* DIRECTION: Can you repeat the lines starting at "Click the palette" and ending at "[x=199, y=70]", swapping "Choose file" for "Upload file" and keeping everything else the same?

* RECORDS TO USE:
# # # # #

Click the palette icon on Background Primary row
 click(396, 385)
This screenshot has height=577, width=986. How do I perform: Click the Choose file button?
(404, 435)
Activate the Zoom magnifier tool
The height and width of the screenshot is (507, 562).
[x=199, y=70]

# # # # #

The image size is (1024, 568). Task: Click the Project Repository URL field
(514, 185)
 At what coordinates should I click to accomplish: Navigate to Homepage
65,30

# # # # #

* SOLUTION FOR THIS EXERCISE:
Click the palette icon on Background Primary row
 click(396, 385)
This screenshot has height=577, width=986. How do I perform: Click the Upload file button?
(404, 435)
Activate the Zoom magnifier tool
The height and width of the screenshot is (507, 562).
[x=199, y=70]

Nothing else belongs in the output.